◆ **TRY IT**
Please state how many lines of the records hold the string "list", giving nothing but the number.

===============

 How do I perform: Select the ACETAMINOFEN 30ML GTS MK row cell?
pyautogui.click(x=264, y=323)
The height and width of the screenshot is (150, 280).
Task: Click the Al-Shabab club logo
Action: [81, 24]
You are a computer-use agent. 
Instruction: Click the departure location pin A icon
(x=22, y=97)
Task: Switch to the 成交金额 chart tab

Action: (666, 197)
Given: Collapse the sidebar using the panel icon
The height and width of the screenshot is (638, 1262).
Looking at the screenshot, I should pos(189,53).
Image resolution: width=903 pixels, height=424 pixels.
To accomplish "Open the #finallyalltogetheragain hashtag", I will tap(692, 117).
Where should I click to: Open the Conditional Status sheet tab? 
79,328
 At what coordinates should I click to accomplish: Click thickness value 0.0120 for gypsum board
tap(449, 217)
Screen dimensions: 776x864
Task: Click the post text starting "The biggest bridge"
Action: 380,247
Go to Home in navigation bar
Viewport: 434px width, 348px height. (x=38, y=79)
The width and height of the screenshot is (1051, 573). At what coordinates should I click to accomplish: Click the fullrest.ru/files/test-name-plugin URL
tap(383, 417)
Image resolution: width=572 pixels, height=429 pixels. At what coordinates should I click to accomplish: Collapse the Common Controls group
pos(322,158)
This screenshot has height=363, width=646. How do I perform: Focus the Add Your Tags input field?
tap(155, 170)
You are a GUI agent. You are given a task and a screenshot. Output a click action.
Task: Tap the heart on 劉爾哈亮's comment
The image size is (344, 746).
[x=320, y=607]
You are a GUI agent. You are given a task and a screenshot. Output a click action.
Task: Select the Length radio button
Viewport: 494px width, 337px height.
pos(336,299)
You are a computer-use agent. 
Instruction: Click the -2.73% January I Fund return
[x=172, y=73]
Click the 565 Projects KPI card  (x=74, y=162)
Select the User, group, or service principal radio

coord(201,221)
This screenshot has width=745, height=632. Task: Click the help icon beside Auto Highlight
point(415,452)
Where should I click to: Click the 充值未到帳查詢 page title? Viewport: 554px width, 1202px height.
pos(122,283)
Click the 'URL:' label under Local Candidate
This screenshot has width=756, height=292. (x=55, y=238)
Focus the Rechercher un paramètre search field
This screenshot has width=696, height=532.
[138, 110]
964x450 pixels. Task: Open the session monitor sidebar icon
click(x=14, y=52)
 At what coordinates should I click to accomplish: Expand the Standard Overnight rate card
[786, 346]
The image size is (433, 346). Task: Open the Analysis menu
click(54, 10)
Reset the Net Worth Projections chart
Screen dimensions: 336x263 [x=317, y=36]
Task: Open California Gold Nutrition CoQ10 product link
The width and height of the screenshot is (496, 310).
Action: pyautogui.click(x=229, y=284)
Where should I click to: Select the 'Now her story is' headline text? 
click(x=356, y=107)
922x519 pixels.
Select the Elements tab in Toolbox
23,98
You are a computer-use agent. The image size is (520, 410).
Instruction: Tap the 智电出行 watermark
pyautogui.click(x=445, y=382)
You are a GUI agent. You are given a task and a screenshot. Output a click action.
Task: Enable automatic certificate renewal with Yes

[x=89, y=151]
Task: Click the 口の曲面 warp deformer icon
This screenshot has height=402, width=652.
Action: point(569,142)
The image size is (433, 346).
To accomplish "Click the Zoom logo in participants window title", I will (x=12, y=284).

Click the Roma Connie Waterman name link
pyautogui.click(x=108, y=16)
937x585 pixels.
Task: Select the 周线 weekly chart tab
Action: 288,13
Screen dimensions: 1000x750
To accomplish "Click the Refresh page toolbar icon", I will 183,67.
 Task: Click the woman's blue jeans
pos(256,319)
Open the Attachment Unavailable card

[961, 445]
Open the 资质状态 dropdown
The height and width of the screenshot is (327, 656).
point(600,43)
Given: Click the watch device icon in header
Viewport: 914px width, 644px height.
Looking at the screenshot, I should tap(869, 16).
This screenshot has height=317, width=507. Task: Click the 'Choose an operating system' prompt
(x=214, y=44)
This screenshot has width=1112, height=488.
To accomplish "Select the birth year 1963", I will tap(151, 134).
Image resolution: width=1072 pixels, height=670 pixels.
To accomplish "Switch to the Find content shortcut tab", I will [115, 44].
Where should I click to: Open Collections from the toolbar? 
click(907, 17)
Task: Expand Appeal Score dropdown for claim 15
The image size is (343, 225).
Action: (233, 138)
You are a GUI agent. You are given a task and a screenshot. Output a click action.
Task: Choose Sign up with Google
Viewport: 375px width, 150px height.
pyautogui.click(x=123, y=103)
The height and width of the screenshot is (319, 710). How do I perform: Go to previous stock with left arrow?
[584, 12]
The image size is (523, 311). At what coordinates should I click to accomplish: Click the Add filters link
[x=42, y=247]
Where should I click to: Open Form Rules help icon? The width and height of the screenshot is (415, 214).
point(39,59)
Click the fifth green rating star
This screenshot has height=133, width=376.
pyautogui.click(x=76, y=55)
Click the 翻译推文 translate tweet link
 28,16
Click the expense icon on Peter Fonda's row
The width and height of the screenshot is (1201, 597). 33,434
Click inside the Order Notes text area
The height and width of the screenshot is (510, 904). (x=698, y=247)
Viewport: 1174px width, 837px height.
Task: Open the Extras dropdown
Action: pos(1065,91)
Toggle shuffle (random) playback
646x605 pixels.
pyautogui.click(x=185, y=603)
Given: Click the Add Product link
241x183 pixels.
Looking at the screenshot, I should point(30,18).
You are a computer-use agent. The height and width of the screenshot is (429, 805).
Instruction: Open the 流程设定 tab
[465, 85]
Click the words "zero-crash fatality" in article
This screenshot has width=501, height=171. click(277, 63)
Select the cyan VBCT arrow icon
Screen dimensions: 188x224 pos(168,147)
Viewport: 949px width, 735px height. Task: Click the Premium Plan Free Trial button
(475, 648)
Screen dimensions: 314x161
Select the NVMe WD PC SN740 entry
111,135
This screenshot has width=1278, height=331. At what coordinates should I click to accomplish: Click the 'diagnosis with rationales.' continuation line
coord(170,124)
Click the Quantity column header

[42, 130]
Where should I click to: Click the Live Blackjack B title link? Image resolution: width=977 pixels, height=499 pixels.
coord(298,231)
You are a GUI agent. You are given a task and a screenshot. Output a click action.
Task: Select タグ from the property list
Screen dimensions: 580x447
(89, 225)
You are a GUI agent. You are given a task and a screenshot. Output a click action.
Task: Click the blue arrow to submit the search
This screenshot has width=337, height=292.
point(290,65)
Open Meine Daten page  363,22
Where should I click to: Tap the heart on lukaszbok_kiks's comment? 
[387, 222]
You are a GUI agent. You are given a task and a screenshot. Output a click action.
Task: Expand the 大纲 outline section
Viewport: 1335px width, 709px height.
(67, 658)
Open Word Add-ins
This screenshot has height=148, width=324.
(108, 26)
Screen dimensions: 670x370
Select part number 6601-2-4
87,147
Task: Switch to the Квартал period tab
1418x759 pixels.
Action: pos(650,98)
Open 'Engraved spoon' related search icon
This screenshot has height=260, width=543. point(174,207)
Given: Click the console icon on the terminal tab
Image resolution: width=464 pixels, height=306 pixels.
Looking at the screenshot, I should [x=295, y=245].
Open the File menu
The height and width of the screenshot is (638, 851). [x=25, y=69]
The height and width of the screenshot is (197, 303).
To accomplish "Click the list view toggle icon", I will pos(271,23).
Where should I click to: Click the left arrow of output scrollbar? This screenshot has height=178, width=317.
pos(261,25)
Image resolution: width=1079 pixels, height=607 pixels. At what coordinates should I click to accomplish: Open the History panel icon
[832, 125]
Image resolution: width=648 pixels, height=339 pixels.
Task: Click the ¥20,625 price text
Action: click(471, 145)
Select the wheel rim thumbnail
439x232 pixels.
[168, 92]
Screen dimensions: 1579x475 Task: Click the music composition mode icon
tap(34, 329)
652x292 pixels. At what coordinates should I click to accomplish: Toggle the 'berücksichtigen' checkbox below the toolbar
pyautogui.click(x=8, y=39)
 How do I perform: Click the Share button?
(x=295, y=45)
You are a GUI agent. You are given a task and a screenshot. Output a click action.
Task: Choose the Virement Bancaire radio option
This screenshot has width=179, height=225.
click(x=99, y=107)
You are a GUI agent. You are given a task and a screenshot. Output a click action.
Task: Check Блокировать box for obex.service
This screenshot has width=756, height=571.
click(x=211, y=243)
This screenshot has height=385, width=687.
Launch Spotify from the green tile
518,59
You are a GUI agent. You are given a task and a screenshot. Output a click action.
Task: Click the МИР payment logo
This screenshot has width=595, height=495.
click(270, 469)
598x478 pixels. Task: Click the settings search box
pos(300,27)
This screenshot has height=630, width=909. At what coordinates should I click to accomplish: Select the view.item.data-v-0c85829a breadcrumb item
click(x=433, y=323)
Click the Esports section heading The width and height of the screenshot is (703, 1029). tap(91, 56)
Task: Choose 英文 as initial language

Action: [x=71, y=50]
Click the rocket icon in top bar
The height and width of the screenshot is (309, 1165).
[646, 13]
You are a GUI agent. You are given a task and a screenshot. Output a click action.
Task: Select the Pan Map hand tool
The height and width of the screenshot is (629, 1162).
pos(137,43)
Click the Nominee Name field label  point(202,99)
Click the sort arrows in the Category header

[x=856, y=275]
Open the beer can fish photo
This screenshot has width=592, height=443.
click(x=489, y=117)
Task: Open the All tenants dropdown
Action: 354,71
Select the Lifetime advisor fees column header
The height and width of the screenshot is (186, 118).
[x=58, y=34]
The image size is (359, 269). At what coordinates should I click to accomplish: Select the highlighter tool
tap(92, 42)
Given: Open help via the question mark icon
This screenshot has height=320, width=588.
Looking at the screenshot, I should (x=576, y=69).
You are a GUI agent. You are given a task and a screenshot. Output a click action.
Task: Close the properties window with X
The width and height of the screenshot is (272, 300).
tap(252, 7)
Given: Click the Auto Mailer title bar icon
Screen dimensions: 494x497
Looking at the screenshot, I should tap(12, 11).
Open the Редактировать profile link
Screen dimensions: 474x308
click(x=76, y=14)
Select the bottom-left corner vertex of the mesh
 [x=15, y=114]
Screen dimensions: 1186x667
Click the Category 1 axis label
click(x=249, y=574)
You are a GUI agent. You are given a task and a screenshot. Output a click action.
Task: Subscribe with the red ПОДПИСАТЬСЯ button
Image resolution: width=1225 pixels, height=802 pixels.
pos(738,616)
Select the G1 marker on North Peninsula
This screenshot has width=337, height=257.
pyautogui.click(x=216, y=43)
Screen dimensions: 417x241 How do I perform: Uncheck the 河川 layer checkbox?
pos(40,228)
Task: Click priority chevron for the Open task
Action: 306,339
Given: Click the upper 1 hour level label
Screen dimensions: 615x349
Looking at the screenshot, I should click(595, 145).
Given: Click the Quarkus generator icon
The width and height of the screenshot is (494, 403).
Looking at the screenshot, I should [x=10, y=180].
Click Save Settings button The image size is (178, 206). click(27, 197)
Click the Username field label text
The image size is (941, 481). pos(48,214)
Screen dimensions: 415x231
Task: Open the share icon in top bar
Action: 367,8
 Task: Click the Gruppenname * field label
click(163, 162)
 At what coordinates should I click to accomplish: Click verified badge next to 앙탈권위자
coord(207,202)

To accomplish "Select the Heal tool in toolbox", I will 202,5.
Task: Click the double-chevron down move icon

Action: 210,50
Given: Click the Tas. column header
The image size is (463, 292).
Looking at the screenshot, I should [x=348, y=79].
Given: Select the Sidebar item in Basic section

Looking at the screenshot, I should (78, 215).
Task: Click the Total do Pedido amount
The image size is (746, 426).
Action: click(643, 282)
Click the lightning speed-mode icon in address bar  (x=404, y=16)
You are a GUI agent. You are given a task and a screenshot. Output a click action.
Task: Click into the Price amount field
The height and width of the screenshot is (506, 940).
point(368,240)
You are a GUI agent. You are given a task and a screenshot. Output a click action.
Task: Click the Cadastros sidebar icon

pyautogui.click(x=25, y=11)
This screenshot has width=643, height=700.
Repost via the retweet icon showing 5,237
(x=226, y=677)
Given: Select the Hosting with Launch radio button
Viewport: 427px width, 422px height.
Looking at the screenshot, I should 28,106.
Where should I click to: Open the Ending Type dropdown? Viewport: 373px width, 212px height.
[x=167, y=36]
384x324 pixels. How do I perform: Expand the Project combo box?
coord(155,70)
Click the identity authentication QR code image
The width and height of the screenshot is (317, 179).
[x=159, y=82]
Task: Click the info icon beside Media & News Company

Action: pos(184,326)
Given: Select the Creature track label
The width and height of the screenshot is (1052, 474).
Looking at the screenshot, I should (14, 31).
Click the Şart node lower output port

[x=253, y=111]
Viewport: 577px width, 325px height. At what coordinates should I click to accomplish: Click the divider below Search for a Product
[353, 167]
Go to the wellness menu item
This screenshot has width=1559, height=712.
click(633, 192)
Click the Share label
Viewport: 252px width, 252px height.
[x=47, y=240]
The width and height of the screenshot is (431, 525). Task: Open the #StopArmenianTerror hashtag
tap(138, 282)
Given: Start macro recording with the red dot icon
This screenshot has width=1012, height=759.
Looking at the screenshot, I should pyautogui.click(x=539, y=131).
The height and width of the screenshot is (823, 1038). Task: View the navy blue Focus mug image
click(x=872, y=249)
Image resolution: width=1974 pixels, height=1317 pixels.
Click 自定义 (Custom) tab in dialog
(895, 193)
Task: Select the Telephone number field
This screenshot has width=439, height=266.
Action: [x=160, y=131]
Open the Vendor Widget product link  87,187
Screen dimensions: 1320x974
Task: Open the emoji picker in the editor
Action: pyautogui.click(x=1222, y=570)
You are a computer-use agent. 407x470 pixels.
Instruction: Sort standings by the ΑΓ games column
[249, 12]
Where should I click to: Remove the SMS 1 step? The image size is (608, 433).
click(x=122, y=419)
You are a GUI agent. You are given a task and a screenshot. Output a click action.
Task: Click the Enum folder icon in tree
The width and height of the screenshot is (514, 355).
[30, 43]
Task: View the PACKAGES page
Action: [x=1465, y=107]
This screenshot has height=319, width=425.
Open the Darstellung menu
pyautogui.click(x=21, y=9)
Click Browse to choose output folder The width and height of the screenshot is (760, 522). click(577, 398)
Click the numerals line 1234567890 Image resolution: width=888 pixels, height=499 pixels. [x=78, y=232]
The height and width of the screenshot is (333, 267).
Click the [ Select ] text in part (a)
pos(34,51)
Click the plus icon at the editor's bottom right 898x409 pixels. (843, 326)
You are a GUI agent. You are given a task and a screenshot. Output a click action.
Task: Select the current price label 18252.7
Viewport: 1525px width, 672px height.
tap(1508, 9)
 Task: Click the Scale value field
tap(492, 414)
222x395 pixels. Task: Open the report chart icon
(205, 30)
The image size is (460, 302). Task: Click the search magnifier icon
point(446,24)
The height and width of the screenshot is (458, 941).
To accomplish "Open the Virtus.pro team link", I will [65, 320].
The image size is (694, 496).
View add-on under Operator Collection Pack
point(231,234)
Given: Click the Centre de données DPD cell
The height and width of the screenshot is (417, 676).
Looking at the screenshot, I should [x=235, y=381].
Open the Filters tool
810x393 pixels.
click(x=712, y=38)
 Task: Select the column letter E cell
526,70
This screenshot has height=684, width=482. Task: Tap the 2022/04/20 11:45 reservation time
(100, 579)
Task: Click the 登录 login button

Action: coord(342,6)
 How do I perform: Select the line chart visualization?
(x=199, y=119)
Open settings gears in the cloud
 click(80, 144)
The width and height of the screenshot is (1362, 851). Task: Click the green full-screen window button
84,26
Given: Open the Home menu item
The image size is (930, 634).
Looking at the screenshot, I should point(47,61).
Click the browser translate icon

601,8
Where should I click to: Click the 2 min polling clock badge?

===============

◆ **SOLUTION BELOW**
2